Once you reach the line containing "Go to Пациенты section in sidebar" in the data below, restate each line word for word up to and including the one containing "Toggle the ADDRESS".

(Recorded data):
==========
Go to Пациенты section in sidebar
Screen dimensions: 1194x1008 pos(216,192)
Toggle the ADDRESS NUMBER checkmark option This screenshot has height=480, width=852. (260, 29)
==========
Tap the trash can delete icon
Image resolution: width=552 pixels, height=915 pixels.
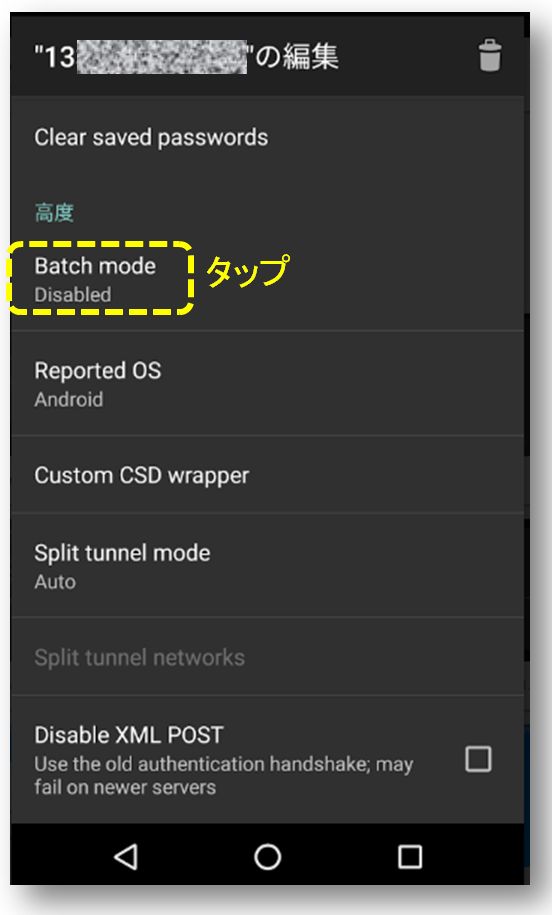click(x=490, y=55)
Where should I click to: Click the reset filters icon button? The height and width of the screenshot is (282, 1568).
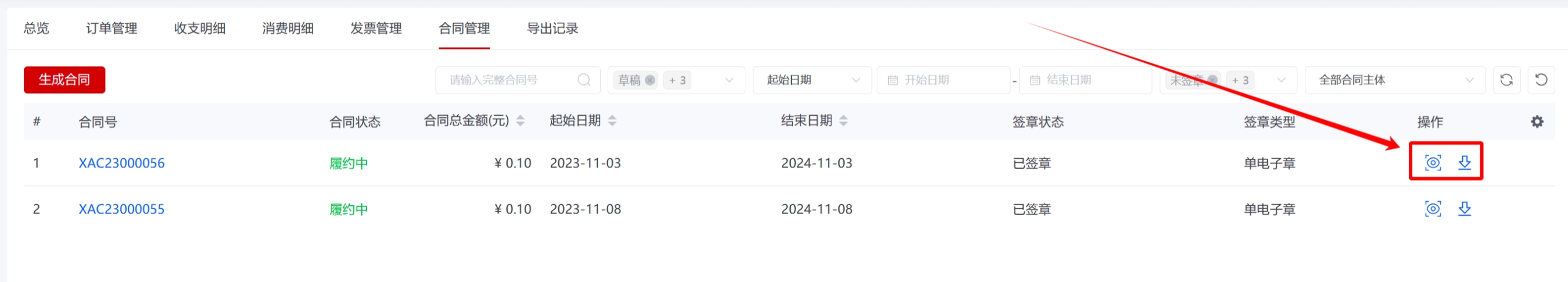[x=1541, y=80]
==========
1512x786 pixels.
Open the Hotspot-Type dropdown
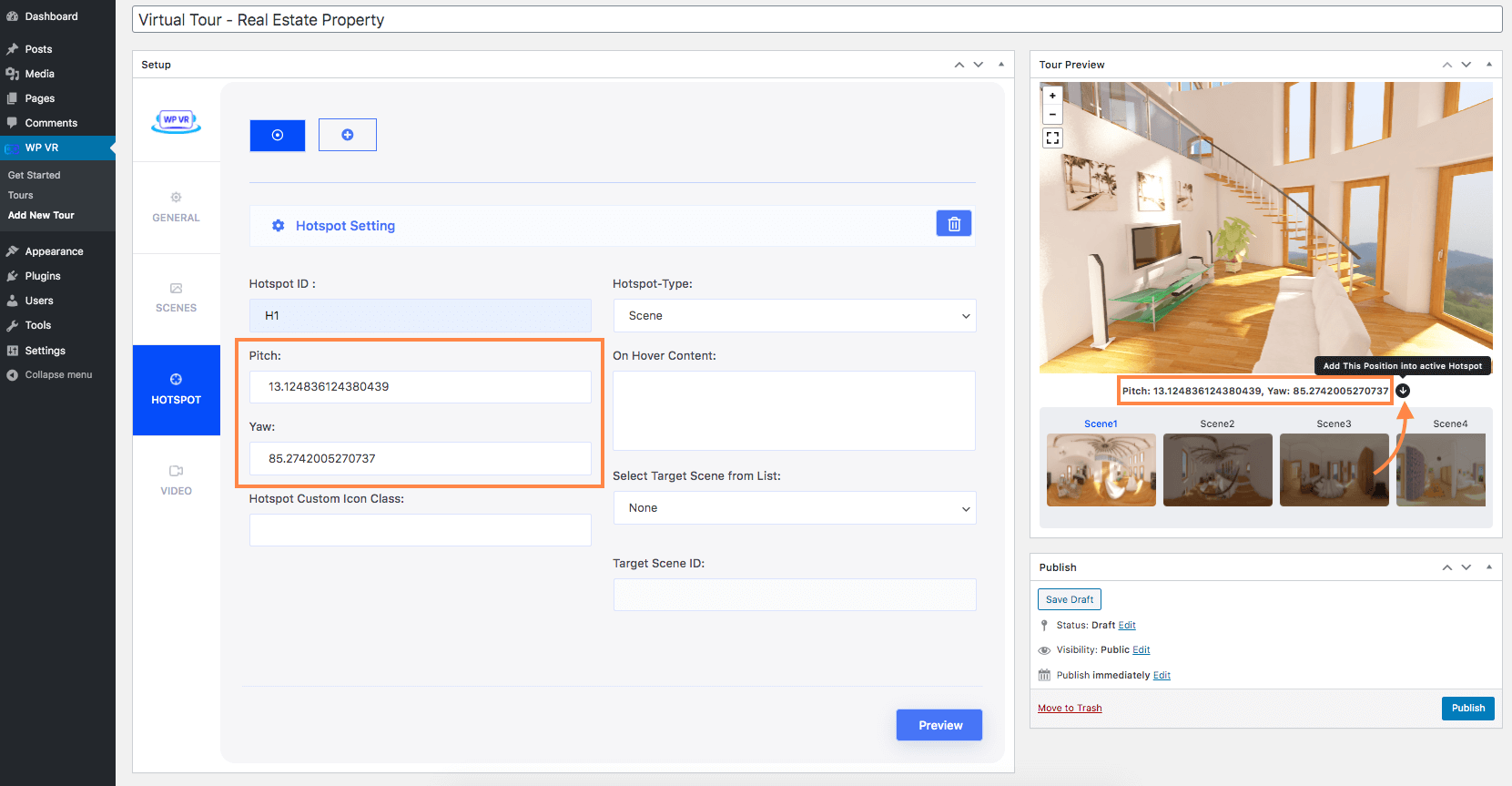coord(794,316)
==========
(Exercise solution):
Go to Пациенты section in sidebar
Screen dimensions: 1194x1008 pos(216,192)
Toggle the ADDRESS NUMBER checkmark option This screenshot has height=480, width=852. (260, 29)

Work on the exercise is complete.